Cesium-137
Cesium-137 and strontium-90 are the most dangerous radioisotopes to the environment in terms of their long-term effects. Their intermediate half-lives of about 30 years suggests that they are not only highly radioactive but that they have a long enough halflife to be around for hundreds of years. Iodine-131 may give a higher initial dose, but its short halflife of 8 days ensures that it will soon be gone. Besides its persistence and high activity, cesium-137 has the further insidious property of being mistaken for potassium by living organisms and taken up as part of the fluid electrolytes. This means that it is passed on up the food chain and reconcentrated from the environment by that process.

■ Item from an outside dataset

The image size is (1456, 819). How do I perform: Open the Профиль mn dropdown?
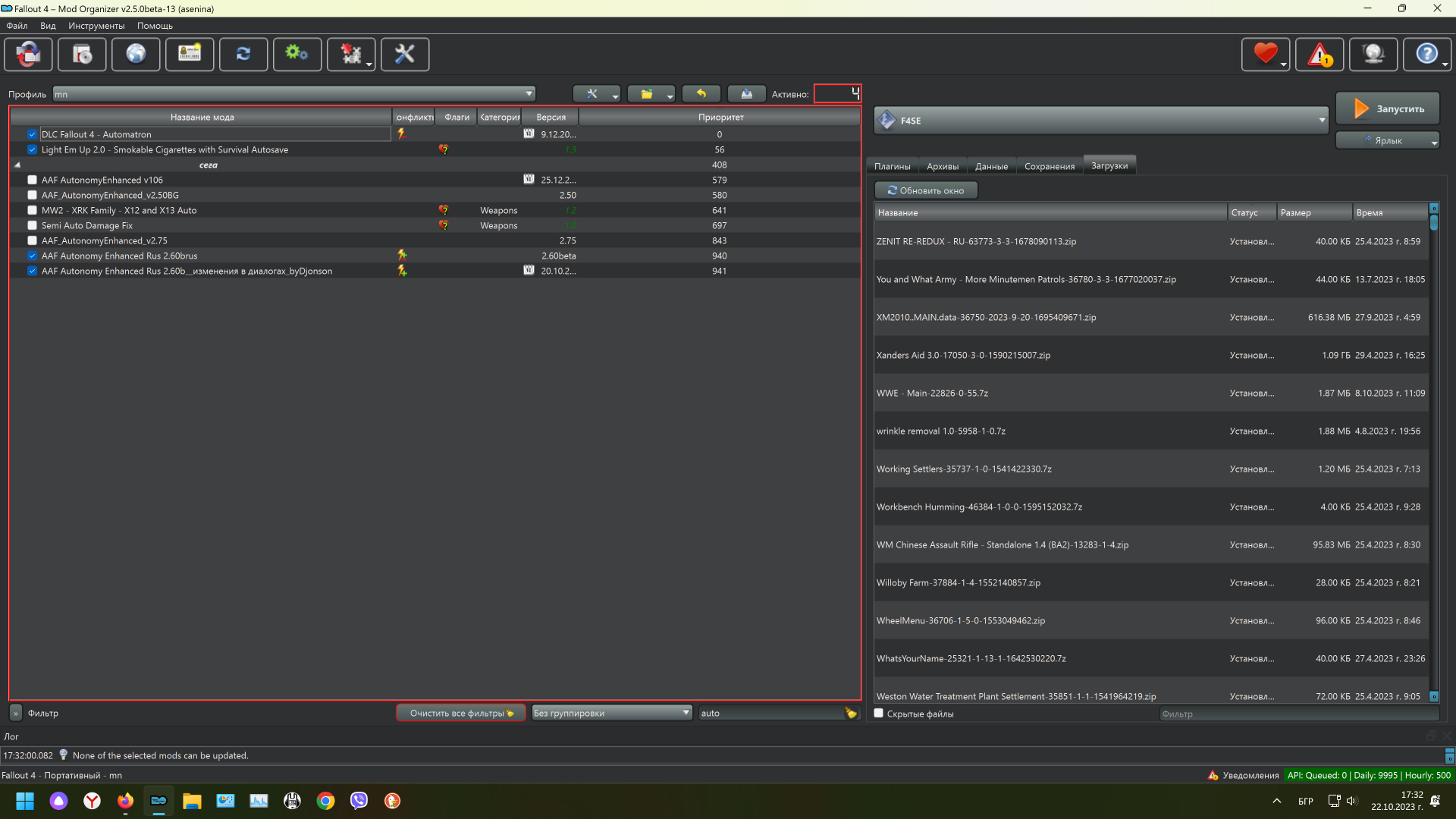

| Cesium-137 decay has a half-life of 30.07 years and proceeds by both beta decay and gamma emission from an intermediate state. Both the electron and gamma emissions are highly ionizing radiation. The gamma radiation is very penetrating, and the beta radiation, though very short range, is very dangerous when ingested because it deposits all that energy in a very short distance in tissue. |  |
Cesium's danger as an environmental hazard, damaging when ingested, is made worse by it's mimicing of potassium's chemical properties. This ensures that cesium as a contaminant will be ingested, because potassium is needed by all living things.
Strontium-90 is not quite as likely as cesium-137 to be released as a part of a nuclear reactor accident because it is much less volatile, but is probably the most dangerous component of the radioactive fallout from a nuclear weapon.
Strontium-90 undergoes beta decay, emitting electrons with energy 0.546 MeV with a half-life of 28.8 years. The decay product is yttrium-90.